Le classement sans suite de Jean-Bertrand Pontalis : un jour, le crime
« La plupart des crimes étant des actes de somnambulisme, la morale consisterait à réveiller à temps le terrible dormeur », Paul Valéry (Œuvres, Vol. 2, Tel quel, « Moralités », Gallimard, 1930, rééd. coll. « Bibliothèque de la Pléiade, 1988, p. 531). Le dernier ouvrage de Jean-Bertrand Pontalis, Un jour, le crime (Gallimard, 2011), est une enquête sur le crime, la violence humaine et les faits divers, leurs multiples formes et représentations, les raisons – innombrables et souvent insondables – du passage à l’acte. Publié chez Gallimard, dans la collection blanche, il perpétue ainsi la longue tradition de la maison d’édition, laquelle s’est toujours intéressée au crime et aux rapports que les écrivains entretiennent avec lui.

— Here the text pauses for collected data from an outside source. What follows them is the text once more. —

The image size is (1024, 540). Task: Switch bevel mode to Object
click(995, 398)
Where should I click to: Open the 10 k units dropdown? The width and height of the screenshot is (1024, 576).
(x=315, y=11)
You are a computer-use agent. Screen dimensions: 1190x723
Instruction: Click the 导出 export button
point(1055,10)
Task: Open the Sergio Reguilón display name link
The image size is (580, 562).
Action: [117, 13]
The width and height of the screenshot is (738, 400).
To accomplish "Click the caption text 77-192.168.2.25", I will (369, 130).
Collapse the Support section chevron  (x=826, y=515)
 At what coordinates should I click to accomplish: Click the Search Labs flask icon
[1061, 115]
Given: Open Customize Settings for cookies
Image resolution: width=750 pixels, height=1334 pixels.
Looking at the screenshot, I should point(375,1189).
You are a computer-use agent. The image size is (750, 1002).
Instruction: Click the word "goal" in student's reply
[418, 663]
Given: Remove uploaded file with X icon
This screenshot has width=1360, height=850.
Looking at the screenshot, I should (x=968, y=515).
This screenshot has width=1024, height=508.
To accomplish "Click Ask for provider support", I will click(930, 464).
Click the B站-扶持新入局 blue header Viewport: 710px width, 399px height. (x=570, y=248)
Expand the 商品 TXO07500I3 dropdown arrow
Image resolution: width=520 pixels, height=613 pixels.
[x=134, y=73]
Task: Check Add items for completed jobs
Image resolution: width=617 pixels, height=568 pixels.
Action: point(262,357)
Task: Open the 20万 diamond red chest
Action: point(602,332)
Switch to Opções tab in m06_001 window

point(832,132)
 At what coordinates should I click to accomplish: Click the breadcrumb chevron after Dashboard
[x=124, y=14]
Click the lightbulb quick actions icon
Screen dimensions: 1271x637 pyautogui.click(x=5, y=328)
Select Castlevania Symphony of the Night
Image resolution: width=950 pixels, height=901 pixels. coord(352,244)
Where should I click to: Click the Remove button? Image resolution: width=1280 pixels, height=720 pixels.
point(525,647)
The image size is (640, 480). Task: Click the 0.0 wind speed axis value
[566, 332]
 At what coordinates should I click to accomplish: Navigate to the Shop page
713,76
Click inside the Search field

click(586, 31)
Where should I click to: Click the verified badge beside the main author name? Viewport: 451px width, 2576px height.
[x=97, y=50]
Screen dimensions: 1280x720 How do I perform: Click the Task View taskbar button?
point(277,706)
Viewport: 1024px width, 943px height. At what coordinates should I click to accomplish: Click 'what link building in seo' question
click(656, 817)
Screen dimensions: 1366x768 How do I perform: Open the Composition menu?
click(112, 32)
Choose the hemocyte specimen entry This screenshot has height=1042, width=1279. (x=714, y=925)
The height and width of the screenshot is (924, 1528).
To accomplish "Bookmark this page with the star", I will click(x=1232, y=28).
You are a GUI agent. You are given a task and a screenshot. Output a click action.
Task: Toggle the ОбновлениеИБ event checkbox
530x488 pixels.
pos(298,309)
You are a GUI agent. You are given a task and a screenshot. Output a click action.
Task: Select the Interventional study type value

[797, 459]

Rappelons à cet égard que Détective fut fondé en 1928 par Joseph Kessel sous l’égide de Gaston Gallimard. Par ailleurs André Gide, en 1930, créa la collection « Ne jugez pas », qui, comme l’indique Jean-Bertrand Pontalis, eut « la vie courte », puisque deux ouvrages seulement parurent : Souvenirs de la cour d’assises, La séquestrée de Poitiers et l’Affaire Redureau de Gide, et Le double crime passionnel d’Agra de Cécil Walsh. Un jour, le crime, en de brefs chapitres (30), d’une écriture douce et limpide qui contraste avec le sujet, livre les réflexions personnelles de l’auteur – écrivain et psychanalyste –, en démontrant sa passion pour le sujet et son érudition. Sont convoqués pêle-mêle : le récit biblique, les mythes grecs, la littérature, le cinéma, la peinture, Freud et Lombroso, les grandes affaires criminelles et… Faites entrer l’accusé, dont l’auteur affirme ne manquer que rarement une émission.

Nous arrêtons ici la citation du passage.